La crise économique persistante depuis la fin des années 1970, les maux identitaires liés à la montée de l’immigration, le désabusement vis-à-vis de l’avenir et l’effacement dans la tourmente post-68 des repères sociaux de la période précédente ont rendu ce cinéma à la Papa tout à fait obsolète.
Le cinéma de bidasses a disparu. Le cinéma guerrier ne parle plus d’héroïsme grandiloquent en costume et de charges épiques, mais d’hommes de l’ombre, de soldats seuls dans des guerres dures où toute fraîcheur est absente, dont le film Forces spéciales, sorti en 2011, est le plus éloquent produit. Même si cette production se voulait un hommage aux soldats qui se battent en Afghanistan, elle est surtout à l’image d’une société devenue triste et qui ne croit plus en l’avenir.
A la différence de la génération précédente, la France actuelle est complètement démilitarisée, sans repères guerriers, mais elle fait la guerre sur tous les fronts, là où le jeune homme de 1970 portait l’uniforme dans un pays en paix.
Il n’est guère surprenant, dès lors, que nous retrouvions cette mutation dans les arts cinématographiques.
Les arts littéraires populaires, comme la bande dessinée en sont également un bon exemple. Parallèle du film de bidasses, la série des Tuniques bleues, née dans le même temps, en est un bon exemple. Bande dessinée se moquant de la vie militaire et de ses aléas, elle ne vit plus désormais que sur sa longue histoire, ne correspond plus à aucune actualité et d’ailleurs s’est muée, peu à peu, d’une BD satirique en une BD historique à caractère humoristique. Ce n’est plus un ouvrage d’actualité, mais de témoignage.
Que sont les nouvelles BD guerrières d’aujourd’hui ? Elles parlent d’espionnage, de commandos secrets et mêlent, dans un dessin hyperréaliste, la violence au sexe, refoulant dans le grenier des bibliothèques de patronages les Buck Danny, les Barbe rouge et autres Chevaliers Ardent.
Il ne s’agit pas de sombrer dans le : « c’était mieux avant ». Bien sûr.
Pour revenir au cinéma, il se fait toujours de belles comédies bon enfant, les aventures du Petit Nicolas ou Bienvenue chez les Chtis en sont l’exemple récent. Tout comme il se faisait des films noirs jadis, à l’image du Corbeau, sorti en 1943.

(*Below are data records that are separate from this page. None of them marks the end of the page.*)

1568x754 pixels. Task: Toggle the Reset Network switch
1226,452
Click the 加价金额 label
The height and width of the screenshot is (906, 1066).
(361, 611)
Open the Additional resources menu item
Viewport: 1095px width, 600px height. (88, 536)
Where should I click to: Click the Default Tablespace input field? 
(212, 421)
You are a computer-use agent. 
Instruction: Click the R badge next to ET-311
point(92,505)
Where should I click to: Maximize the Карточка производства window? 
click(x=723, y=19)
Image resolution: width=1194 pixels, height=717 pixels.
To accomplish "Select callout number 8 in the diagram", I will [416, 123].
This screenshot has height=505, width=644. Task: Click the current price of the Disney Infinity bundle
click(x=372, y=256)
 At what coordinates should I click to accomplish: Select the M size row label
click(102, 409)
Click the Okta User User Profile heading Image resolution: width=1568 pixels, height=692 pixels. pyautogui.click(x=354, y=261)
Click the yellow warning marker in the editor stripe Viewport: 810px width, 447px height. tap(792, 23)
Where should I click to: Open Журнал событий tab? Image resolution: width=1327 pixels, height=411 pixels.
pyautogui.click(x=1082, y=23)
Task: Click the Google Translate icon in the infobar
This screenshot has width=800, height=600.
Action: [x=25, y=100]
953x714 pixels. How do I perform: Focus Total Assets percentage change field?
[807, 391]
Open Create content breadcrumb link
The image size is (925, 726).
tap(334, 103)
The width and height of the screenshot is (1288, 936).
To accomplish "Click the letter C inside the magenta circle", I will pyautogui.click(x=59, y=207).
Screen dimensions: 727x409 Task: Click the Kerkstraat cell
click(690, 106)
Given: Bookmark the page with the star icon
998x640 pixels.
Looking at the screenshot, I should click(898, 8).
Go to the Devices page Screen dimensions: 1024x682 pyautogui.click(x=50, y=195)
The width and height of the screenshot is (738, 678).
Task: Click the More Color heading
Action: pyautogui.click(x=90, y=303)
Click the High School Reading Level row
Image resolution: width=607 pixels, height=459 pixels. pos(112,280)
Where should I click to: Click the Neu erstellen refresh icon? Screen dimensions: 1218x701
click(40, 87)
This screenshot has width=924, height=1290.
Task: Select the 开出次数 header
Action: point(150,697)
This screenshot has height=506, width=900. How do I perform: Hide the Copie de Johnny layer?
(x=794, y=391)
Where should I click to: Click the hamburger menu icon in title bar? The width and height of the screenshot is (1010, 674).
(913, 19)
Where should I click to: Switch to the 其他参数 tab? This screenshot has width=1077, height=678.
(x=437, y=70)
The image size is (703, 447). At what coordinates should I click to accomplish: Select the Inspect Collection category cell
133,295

Mais dans le domaine strict du cinéma militaire qui nous occupe aujourd’hui, la disparition d’un genre, celui de la comédie de bidasses, nous éclaire sur les mutations d’une société démilitarisée à l’heure où la guerre approche en Occident. L’Ukraine ou la lutte anti-terroriste en Afrique du Nord, au Sahel et au Proche-Orient le montrent chaque jour.
Les arts reflètent leur temps, et si nous voyons un jour revenir des films de guerre héroïques dans la veine de la Charge de la brigade légère, nous saurons que nous sommes aux portes du conflit ; enfin, si nous avons l’amusement de redécouvrir, plus tard, des films de bidasses nouveaux, cela signifiera, à n’en point douter, que nous serons en train de pousser le soupir soulagé des vainqueurs survivants.